---------- MATERIALS PROVIDED
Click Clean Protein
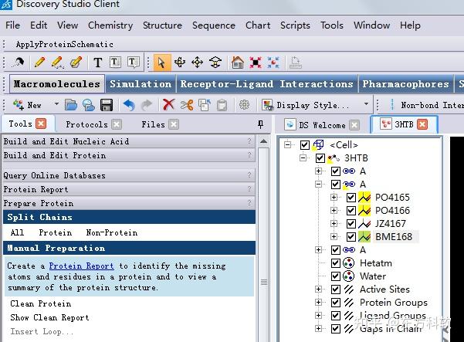[x=41, y=304]
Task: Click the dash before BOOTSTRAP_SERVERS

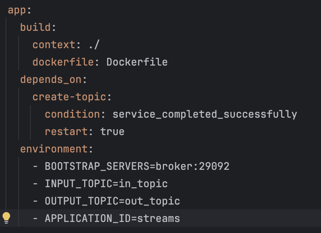Action: (35, 166)
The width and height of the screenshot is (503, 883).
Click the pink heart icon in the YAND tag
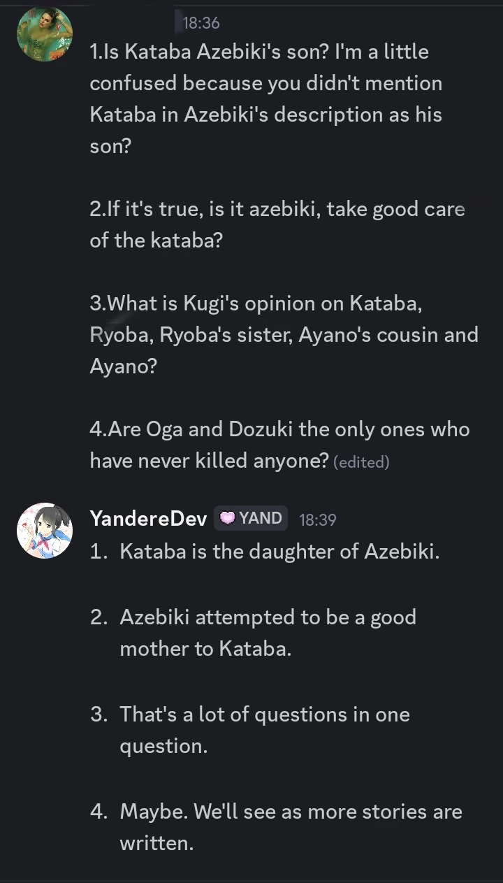coord(228,518)
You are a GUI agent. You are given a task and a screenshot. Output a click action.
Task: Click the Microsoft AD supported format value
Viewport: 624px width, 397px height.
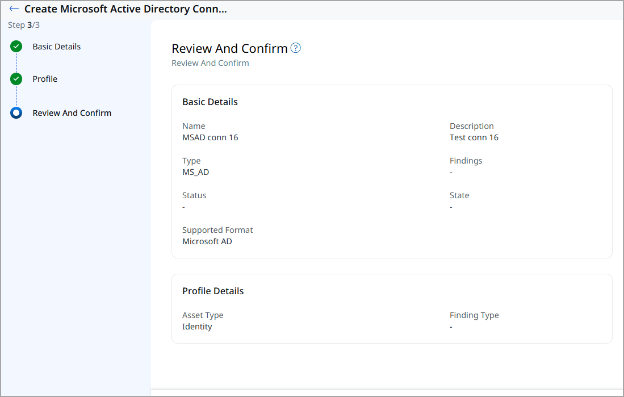207,241
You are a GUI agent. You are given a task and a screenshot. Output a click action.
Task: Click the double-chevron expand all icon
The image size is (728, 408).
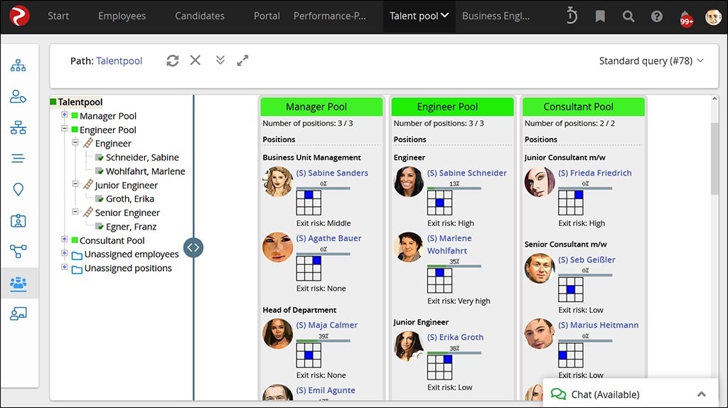click(220, 61)
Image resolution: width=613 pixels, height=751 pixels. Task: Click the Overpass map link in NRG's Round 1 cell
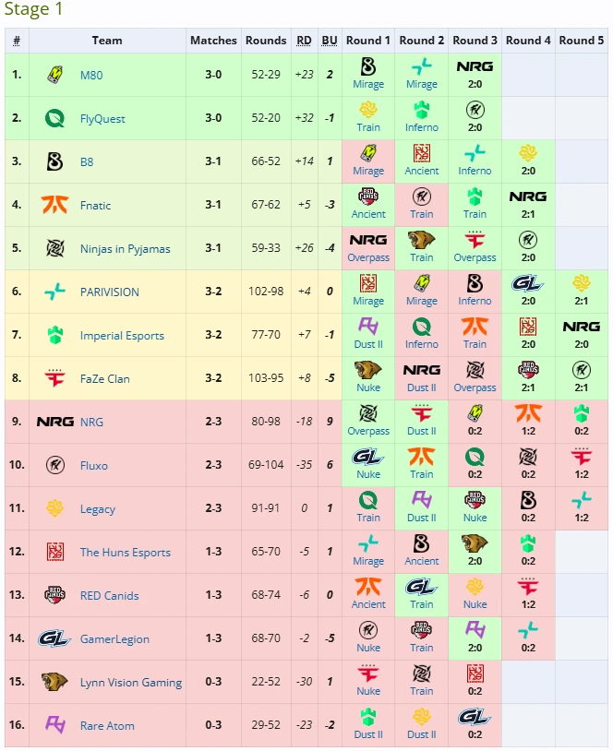pos(368,431)
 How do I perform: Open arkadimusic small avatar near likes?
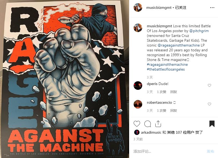click(137, 132)
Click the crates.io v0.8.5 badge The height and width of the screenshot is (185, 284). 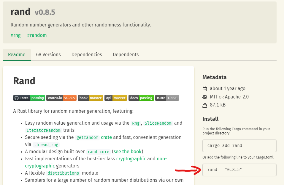[61, 98]
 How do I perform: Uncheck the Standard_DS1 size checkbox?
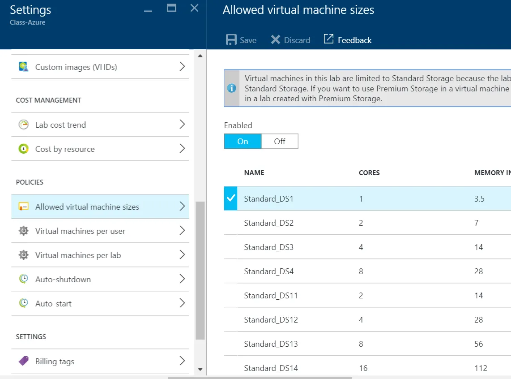231,198
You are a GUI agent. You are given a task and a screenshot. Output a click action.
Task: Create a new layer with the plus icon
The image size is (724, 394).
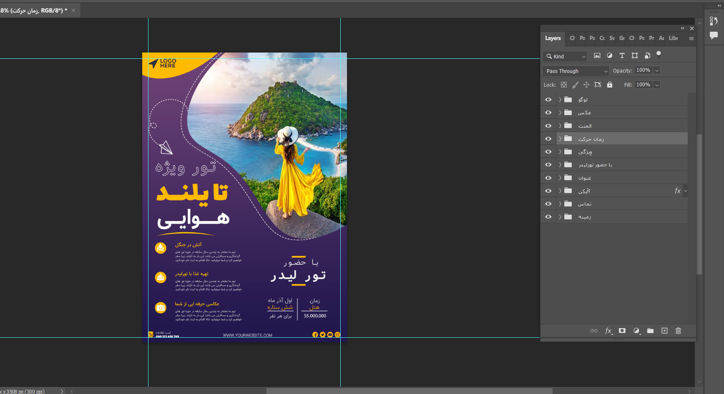pos(664,331)
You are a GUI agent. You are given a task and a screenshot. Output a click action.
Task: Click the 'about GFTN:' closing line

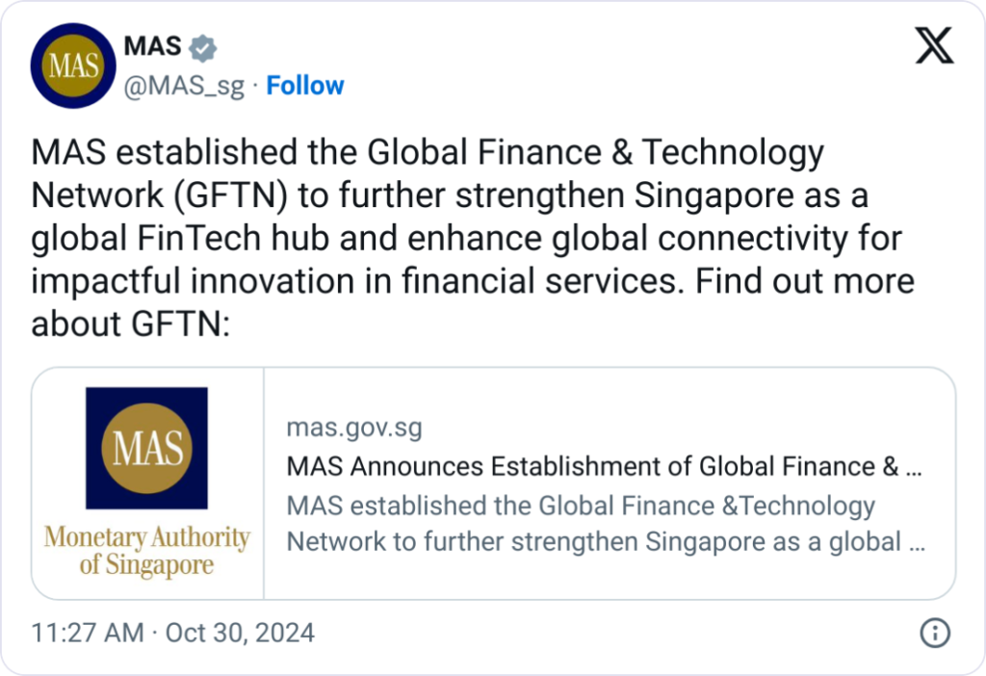tap(129, 325)
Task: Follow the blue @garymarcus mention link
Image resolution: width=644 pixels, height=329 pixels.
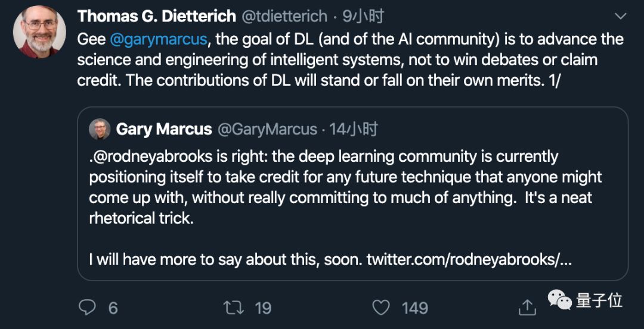Action: [159, 39]
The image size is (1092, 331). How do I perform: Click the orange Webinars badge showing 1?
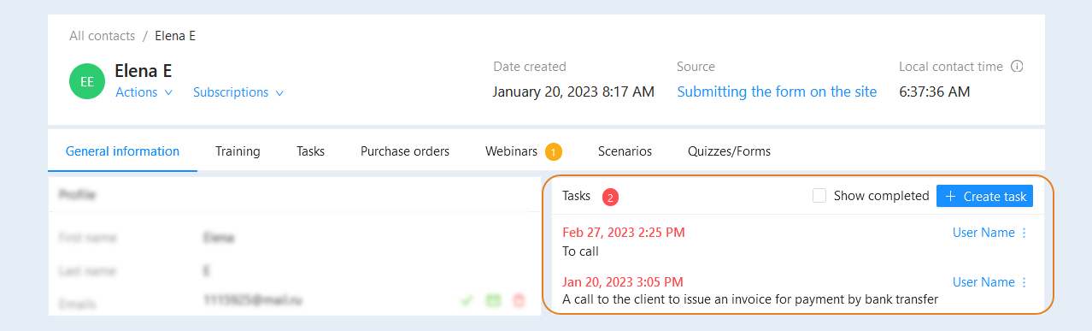pos(554,152)
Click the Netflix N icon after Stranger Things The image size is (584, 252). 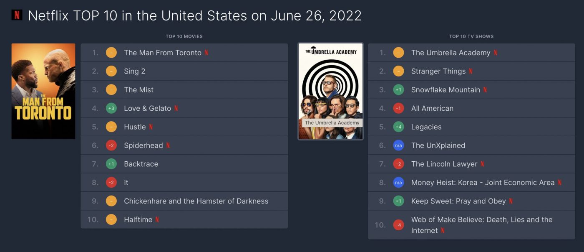(x=471, y=71)
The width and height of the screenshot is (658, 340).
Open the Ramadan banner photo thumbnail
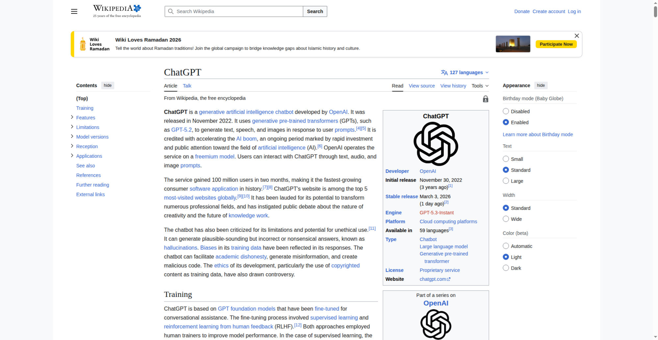tap(513, 44)
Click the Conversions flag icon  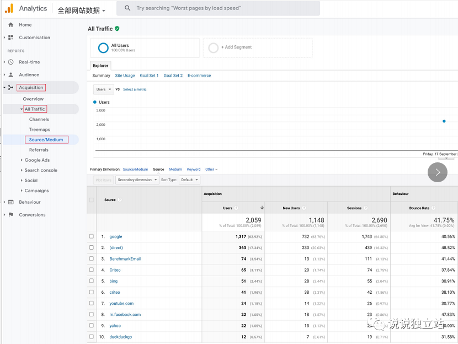click(11, 215)
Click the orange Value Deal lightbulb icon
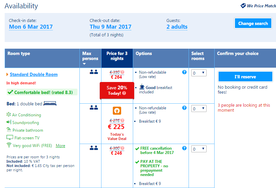Image resolution: width=276 pixels, height=188 pixels. [117, 110]
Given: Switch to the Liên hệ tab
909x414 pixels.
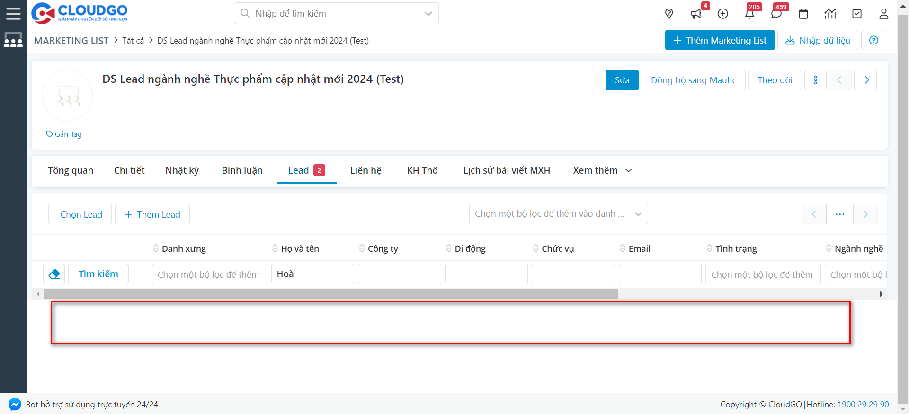Looking at the screenshot, I should coord(365,170).
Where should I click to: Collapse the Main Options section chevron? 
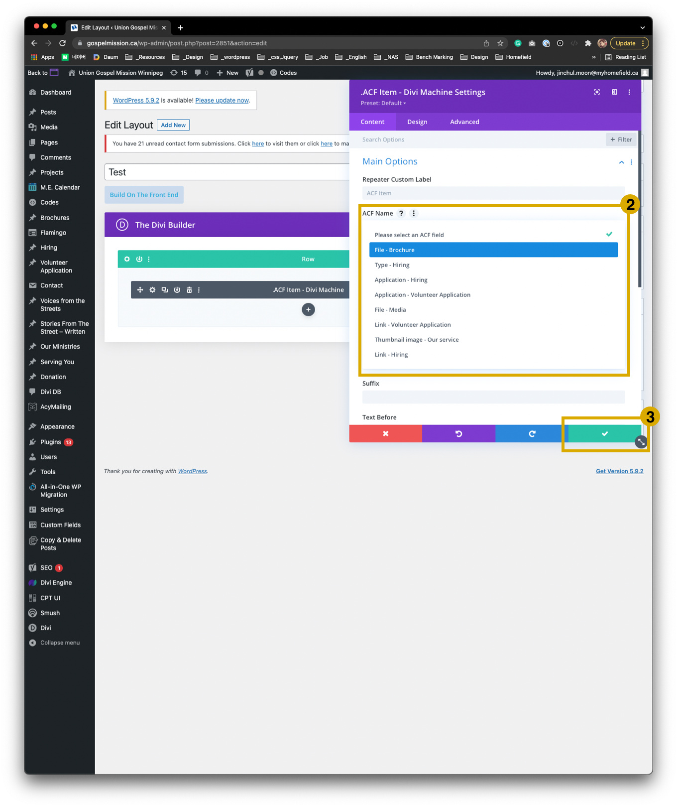(x=621, y=162)
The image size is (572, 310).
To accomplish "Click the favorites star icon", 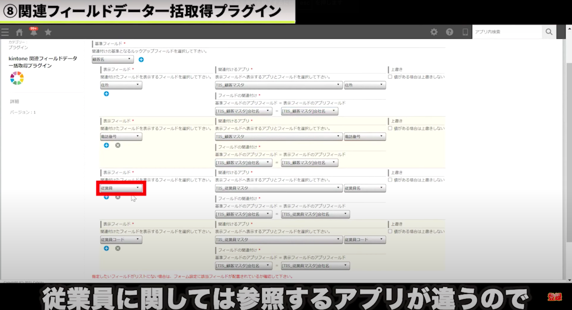I will 48,32.
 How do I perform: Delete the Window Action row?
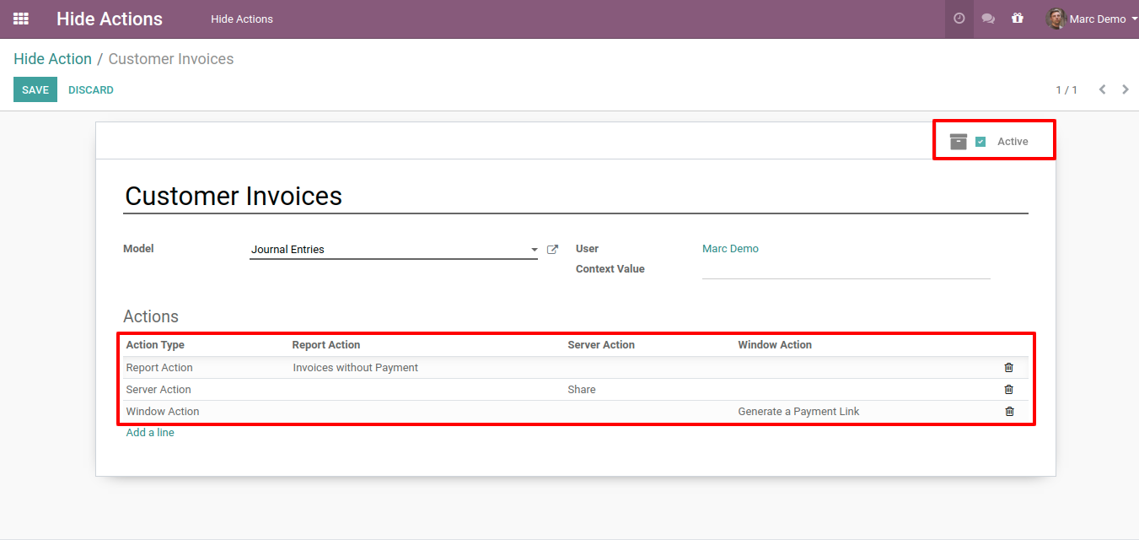(x=1009, y=412)
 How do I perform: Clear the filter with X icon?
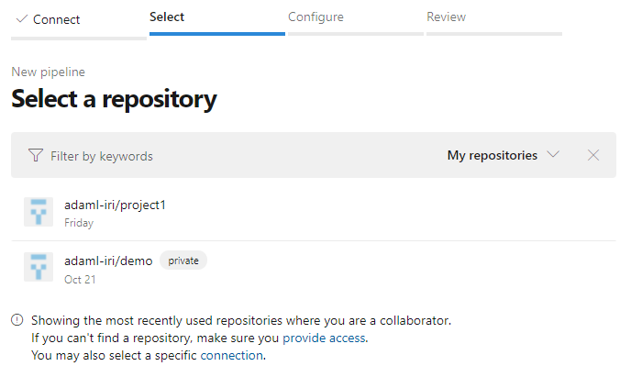point(593,155)
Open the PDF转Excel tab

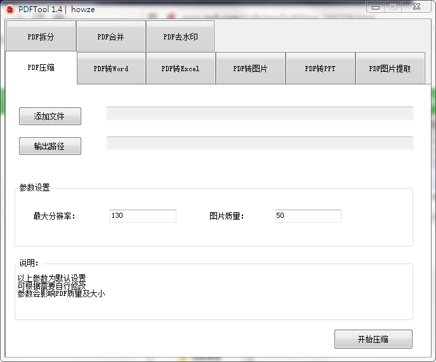tap(181, 69)
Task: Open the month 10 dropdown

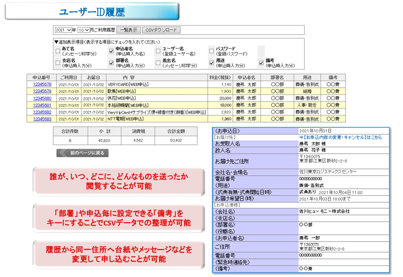Action: pos(84,30)
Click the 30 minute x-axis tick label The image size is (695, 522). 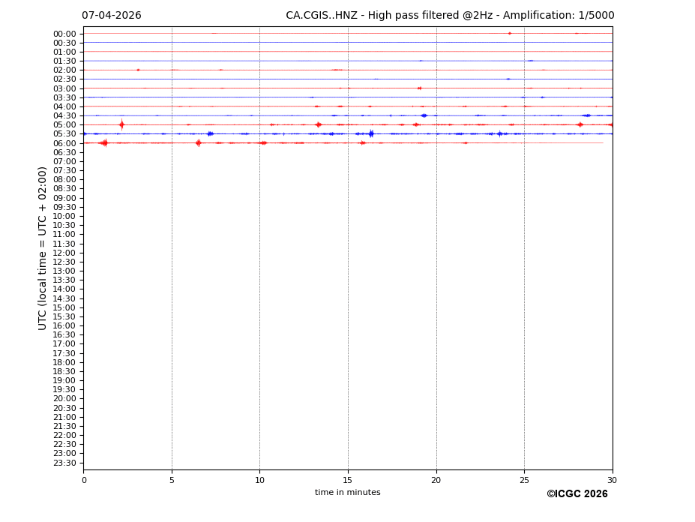613,479
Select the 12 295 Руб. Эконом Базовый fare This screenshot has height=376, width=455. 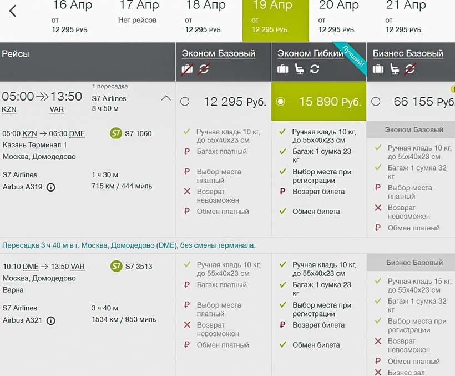185,102
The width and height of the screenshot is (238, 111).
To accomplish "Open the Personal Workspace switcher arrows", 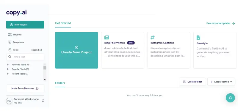I will (x=43, y=101).
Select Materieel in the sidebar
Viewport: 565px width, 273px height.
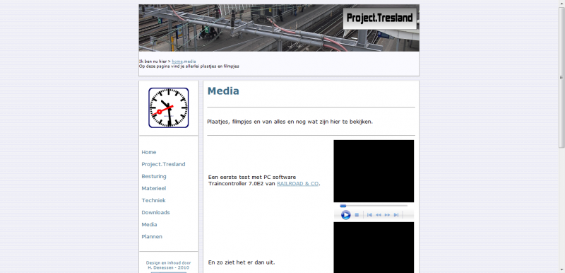click(x=153, y=188)
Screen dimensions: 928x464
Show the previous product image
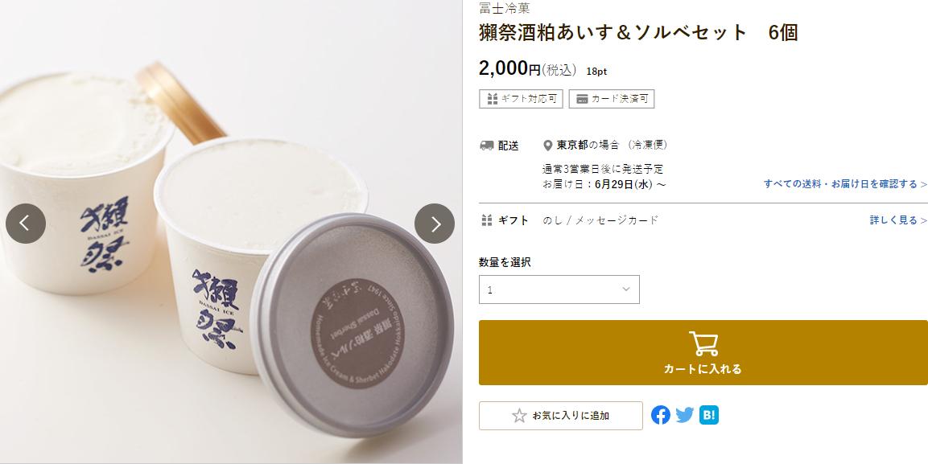tap(26, 224)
--------------------
__WHAT TO DO__: Give back exactly the lines from the one containing "Select Materieel in the sidebar" to the final line of the entries, both included, and no picture.

__FINISHED EXERCISE__:
Select Materieel in the sidebar
Viewport: 565px width, 273px height.
click(x=153, y=188)
Screen dimensions: 928x464
Show the previous product image
tap(26, 224)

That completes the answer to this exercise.